Task to complete: For each statement (a), (b), and (c), say yes or no to whether the SOLAS text below agrees with it, and quote the deciding words from that text. (a) Shippers may choose among three methods to verify the gross mass of their containers. (b) A container whose Verified Gross Mass cannot be supplied and certified will not be loaded onto the vessel. (c) The container the UK truck driver took over a weighbridge weighed more than its declared weight.

Five points about SOLAS

The amendment to the SOLAS convention has really shook up the maritime supply chain ever since the IMO approved the long awaited amendments.  It’ll be ten months until these unavoidable laws become effective, 1st July 2016.

There are so many reasons why these amendments to the SOLAS convention is important to our industry.  There are also some key facts that you must be aware of prior to the 1st July 2016 deadline.

1.  Everyone that has something do with a shipping container will be effected (the entire supply chain).

Hopefully by now everyone that needs to know about this new requirement is now aware of it’s fast approaching date .  Shippers will need to ensure that current systems are amended/streamlined to include the verification of the Verified Gross Mass (VCM) of containers. Vessel operators, terminal operators, truck drivers, unpack depots and consignees will also need to be aware of the Verified Gross Mass.

2.  There’s only two acceptable ways to confirm the Verified Gross Mass/provide Container Weight Declaration.

There are only two methods available to shippers to verify the gross mass of their containers. You must either weigh all the packages loaded, then add the tare weight of the container, OR to weigh the packed container.  If the Verified Gross Mass of the container cannot be supplied and certified, the container will not be loaded onto the vessel.

3. The new regulation with increase safety.

Yes, yes and yes – it sure will!  Too many accidents have occurred due to mis-calculation or under declarations of container weights. The MSC Napoli incident highlights this fact, with one out of ten containers weighing far in-excess of the declared weight.  Not only seafarers lives, but all the supply chain, are at risk with this unsafe practice of mis-declaration of container weights.  Recently it was reported that a truck driver in the UK was concerned about his container load.  He took the 40′ container that he was transporting via a weighbridge, it weighed a whopping 96 tonnes.  Far more than the 30 tonnes that was declared. Wow.

Material provided:

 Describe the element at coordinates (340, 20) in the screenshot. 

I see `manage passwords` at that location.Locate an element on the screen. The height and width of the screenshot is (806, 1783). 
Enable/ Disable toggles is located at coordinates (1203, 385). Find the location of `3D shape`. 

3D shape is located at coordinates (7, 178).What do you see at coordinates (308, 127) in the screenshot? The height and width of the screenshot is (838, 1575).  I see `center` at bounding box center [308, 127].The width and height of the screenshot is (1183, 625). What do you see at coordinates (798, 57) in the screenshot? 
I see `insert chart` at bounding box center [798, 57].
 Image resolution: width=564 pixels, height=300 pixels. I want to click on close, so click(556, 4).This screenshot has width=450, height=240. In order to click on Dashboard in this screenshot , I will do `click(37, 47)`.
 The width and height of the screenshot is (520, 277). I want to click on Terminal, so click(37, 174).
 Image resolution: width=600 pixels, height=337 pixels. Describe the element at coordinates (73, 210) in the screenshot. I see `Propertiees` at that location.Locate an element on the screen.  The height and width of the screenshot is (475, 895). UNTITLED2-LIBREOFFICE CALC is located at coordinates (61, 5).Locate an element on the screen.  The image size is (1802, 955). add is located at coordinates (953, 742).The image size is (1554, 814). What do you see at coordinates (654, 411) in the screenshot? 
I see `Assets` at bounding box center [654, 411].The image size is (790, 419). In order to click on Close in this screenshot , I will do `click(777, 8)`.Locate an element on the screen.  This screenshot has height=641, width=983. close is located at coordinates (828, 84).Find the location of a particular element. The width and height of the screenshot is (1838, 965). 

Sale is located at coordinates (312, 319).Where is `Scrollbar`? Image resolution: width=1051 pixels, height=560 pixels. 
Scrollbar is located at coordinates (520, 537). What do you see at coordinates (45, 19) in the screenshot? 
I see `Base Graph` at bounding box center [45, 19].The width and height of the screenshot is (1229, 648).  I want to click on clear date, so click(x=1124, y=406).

Full response:
(a) No: "There are only two methods available to shippers to verify the gross mass of their containers."
(b) Yes: "If the Verified Gross Mass of the container cannot be supplied and certified, the container will not be loaded onto the vessel."
(c) Yes: "it weighed a whopping 96 tonnes. Far more than the 30 tonnes that was declared."